6. All claims and rights of the purchaser, for any legal ground whatsoever, will become barred by the statute of limitation one (1) year after delivery of the goods.
7. The purchaser cannot derive any rights from defects as a result of which the value or the fitness of the goods for the use discernible by us is not impaired or is impaired only insignificantly.
8. If dates relating to minimum durability are provided by us, the imminent overstepping or the over-stepping thereof after delivery will not provide grounds for giving notice of defects or asserting warranty claims because, by legislative intent, these dates are not expiry dates. This does not apply where the period between delivery and the minimum durability date is less than six (6) weeks.
9. The condition and thus the possibility of use of our products can be confirmed by us only if and when the purchaser priorily notifies in writing details of the kind of processing and use and guarantees compliance therewith. Such confirmation will be regarded as guarantee and assumption of liability only if expressly so stipulated by us in writing.
10. If and to the extent that we issue mandatory regulations regarding use and storing, all deviations therefrom that are disadvantageous to the purchaser will be the purchaser's responsibility.

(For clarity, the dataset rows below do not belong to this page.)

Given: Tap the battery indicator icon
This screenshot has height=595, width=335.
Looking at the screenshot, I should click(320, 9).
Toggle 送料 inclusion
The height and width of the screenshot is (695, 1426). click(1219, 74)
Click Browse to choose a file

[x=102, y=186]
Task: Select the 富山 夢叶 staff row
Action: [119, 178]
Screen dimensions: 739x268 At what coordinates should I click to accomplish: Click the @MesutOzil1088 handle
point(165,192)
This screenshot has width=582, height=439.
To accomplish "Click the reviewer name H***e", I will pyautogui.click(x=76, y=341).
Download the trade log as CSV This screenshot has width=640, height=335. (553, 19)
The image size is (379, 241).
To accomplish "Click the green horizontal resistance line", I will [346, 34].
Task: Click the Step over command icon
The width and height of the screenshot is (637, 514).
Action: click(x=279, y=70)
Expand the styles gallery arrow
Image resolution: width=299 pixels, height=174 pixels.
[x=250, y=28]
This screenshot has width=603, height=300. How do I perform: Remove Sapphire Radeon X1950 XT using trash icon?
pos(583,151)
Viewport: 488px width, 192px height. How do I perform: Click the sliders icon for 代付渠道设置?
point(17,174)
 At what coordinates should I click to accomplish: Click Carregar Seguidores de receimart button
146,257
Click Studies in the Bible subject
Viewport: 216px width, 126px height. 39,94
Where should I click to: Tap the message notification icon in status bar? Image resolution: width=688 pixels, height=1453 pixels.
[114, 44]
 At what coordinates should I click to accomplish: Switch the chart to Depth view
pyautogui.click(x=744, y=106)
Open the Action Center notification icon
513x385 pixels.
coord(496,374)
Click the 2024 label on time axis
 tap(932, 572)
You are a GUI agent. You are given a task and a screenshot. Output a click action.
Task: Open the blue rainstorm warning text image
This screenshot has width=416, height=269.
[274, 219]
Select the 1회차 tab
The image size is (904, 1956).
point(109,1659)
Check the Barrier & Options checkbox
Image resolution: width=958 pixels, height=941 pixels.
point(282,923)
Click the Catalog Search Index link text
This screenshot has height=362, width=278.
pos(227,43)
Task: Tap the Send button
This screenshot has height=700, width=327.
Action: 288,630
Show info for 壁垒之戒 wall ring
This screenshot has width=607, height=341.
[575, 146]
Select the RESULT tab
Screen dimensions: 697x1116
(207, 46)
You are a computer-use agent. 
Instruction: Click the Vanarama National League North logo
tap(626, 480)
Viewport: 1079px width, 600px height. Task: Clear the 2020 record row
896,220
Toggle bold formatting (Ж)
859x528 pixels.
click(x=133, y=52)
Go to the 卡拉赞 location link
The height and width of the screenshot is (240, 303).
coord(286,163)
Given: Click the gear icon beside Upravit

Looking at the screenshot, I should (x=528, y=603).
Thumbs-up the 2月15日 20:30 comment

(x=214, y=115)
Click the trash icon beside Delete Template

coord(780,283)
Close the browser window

VI. Liability, exclusion of subsequent performance and rescission, performance period
1. Except for the cases specified in subpara. 2. hereinafter, any liability on our part for damages or reimbursement of expenses disbursed in vain, beyond the liability for defects pursuant to the preceding para. V, will be excluded in case of breach of duty regardless of the legal nature of the asserted claim. This applies also if and to the extent that breach of duty on the part of our statutory representatives or the persons employed by us in the performance of our obligations is involved.
2. The exclusion of liability pursuant to the preceding subpara. 1. does not apply in case of (i) claims of the purchaser under the German Product Liability Act or (ii) injury to life, body or health which is attributable to us or (iii) breach of duty involving gross negligence or intent or (iv) breach of a guarantee or material contractual duty or (v) malice. In such cases, we are liable in accordance with the statutory provisions. In case of breach of a material contractual duty involving ordinary negligence, our liability will, however, be limited to compensation for the typically foreseeable damage.
3. The purchaser may rescind the contract on the ground of breach of duty which is not based on a defect of the goods only if and when the circumstance entitling to rescission is based on fault for which we are responsible. The right of rescission is excluded in case of insignificant breach of duty.
1. All claims and rights of the purchaser, for any legal ground whatsoever, will become barred by the statute of limitation one (1) year after delivery of the goods. Where the goods have not been delivered, the period of limitation will start at the end of the year during which the claim arose. Shorter statutory limitation periods will take precedence.
2. In derogation of subpara. 1., the statutory limitation period will apply to:
- claims based on a defect if we fraudulently concealed the defect or guaranteed the condition,
- recourse claims of the purchaser with-in the framework of a delivery chain (VII. subpara. 8.),
- damage claims or claims for reimbursement of expenses disbursed in vain on the ground of injury to life, body or health,
- other damage claims or claims for reimbursement of expenses disbursed in vain on the basis of breach of duty involving intent or gross negligence,
- claims under the German Product Liability Act,
- damage claims or claims for reimbursement of expenses disbursed in vain on the ground of breach of other material contractual duties.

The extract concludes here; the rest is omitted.